TESTO PROPOSTO:
--

Un comune ha respinto il progetto per la ristrutturazione di un sottotetto di un immobile, già oggetto di contezioso (si contestava tra l’altro impossibilità di passare alla categoria <<ristrutturazione senza rispetto delle sagome e del prospetto>> dell’edificio, perché sito in una zona a vincolo storico-paesaggistico-ambientale). La sanatoria delle opere abusive non può essere ottenuta realizzandone ulteriori, tanto più se non si ravvisa il requisito della c.d. doppia conformità: lecito l’ordine di demolizione e di ripristino già passato in giudicato. Nella fattispecie non si può invocare, perciò, la c.d. sanatoria giurisprudenziale.
È quanto deciso dal Tar Lombardia sez.II n.1900 depositato il 13 agosto 2015.
Il caso. Una società presentava un progetto per ottenere un parere, ai sensi dell’art.111 del Regolamento edilizio, sugli interventi ad un sottotetto già oggetto di contezioso: la PA lo dichiarò inammissibile. La ditta ha impugnato per vari motivi il diniego e tale inammissibilità. Si noti che aveva già realizzato alcune opere, risultanti prive del requisito della doppia conformità, per sanare gli abusi edilizi di cui la PA aveva già ordinato la demolizione ed il ripristino. È pendente un ricorso allo stesso Tar relativo a tale ordine di demolizione, mentre quello precedente ed il rifiuto dell’accertamento della conformità di tali interventi era stato deciso dallo stesso Tar Lombardia 1897/12, decisione confermata dal CDS 1564/13. Il ricorso, perciò, è stato respinto per infondatezza.

--

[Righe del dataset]
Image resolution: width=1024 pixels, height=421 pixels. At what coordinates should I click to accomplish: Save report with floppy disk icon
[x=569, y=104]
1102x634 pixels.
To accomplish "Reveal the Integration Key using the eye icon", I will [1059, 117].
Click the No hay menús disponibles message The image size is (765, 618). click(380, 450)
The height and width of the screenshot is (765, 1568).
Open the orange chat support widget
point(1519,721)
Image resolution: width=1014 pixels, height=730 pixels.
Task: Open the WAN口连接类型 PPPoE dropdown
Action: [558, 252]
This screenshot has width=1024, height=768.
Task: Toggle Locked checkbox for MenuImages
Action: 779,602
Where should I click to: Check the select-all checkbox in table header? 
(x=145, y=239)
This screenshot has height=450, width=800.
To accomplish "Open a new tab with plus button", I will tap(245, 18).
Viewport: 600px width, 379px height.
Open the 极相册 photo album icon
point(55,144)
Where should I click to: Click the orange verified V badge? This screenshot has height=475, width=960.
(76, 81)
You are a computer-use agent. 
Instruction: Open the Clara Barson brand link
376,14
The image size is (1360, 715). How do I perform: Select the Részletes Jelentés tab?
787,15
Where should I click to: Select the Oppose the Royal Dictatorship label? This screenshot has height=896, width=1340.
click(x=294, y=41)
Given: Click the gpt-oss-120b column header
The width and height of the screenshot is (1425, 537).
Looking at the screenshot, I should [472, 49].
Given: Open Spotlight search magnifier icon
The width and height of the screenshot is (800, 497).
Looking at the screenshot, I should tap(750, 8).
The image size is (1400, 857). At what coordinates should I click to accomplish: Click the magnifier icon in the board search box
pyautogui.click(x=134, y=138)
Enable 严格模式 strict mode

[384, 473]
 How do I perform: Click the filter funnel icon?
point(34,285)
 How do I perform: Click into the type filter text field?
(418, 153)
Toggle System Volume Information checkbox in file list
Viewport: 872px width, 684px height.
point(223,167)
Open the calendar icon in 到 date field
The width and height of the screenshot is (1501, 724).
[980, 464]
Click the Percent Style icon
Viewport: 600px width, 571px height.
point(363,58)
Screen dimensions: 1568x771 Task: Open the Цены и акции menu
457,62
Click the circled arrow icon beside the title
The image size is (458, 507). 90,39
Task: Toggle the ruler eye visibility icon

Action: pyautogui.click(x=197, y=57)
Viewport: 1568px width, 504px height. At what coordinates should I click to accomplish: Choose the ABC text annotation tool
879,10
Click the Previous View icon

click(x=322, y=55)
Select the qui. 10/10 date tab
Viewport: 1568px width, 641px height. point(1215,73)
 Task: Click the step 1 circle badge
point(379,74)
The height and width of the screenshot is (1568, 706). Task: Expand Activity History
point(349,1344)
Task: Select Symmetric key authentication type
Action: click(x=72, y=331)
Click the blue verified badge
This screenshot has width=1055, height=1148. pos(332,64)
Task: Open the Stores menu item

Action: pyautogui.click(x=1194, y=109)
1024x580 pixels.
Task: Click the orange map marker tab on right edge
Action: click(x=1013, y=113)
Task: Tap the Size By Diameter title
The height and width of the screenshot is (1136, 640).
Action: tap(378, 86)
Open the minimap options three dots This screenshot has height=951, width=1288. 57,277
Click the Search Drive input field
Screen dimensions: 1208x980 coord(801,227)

--

Nel testo sul sottotetto, in che data è stata depositata la sentenza n. 1900 del Tar Lombardia sez. II? L'elenco non ha alcun ruolo in questo compito.

RISPOSTA:
Il 13 agosto 2015.